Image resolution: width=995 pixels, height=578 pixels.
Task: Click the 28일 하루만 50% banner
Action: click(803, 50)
---
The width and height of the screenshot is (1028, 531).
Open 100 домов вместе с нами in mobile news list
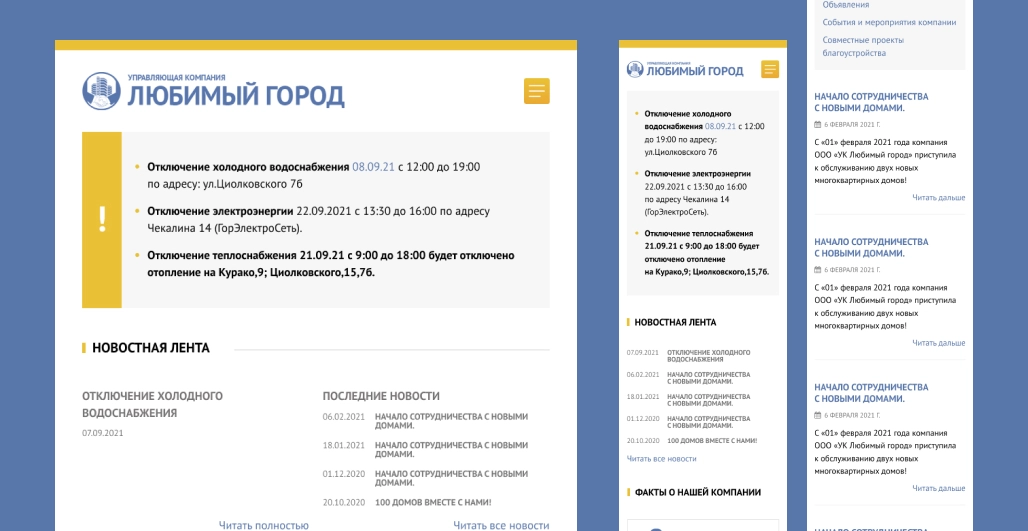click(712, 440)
---
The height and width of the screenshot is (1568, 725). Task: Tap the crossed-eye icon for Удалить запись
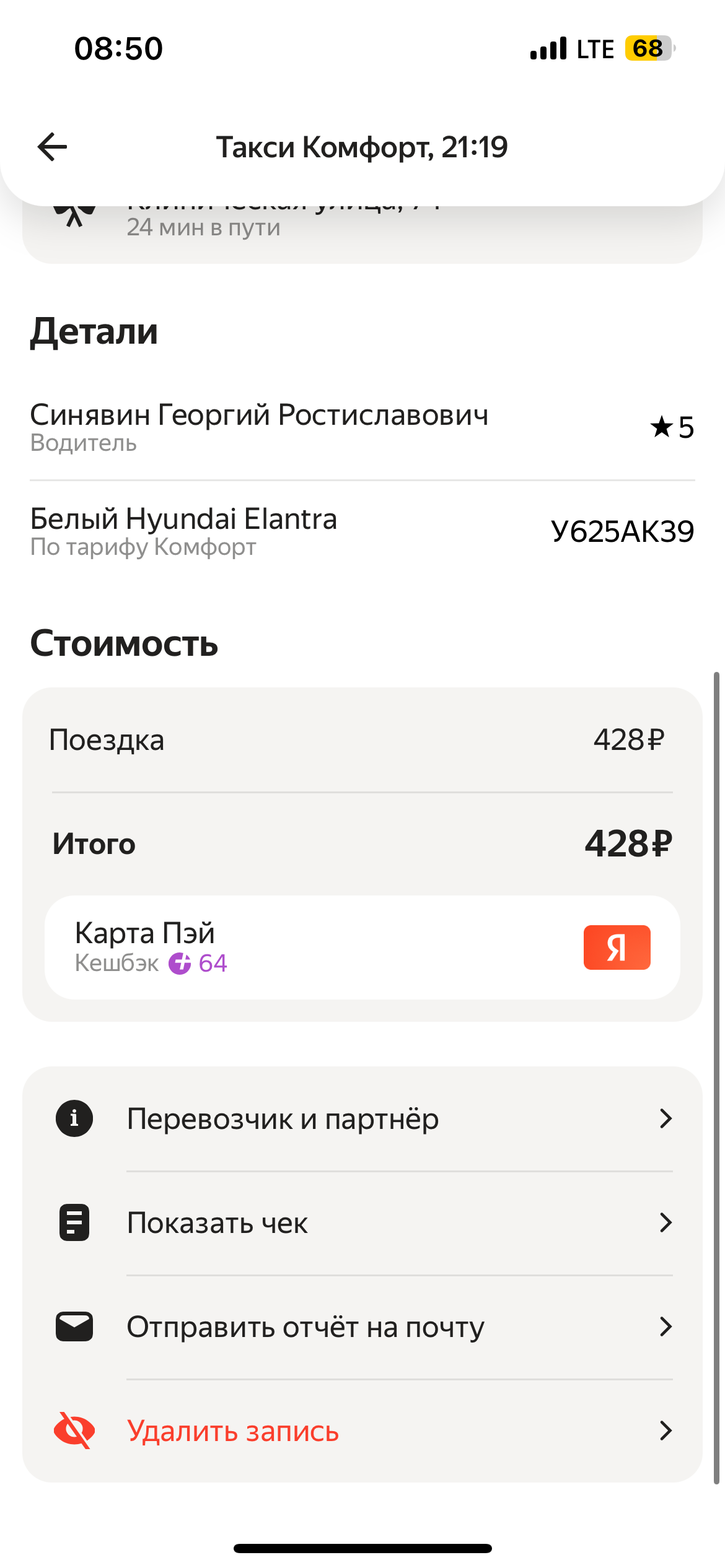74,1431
---
Copy out the section of the listing that opens with the line containing "Image resolution: width=995" and closes with the line containing "Action: click(803, 50)", renaming "banner" to "button" and leaving everything else unchanged.

Image resolution: width=995 pixels, height=578 pixels.
Task: Click the 28일 하루만 50% button
Action: click(803, 50)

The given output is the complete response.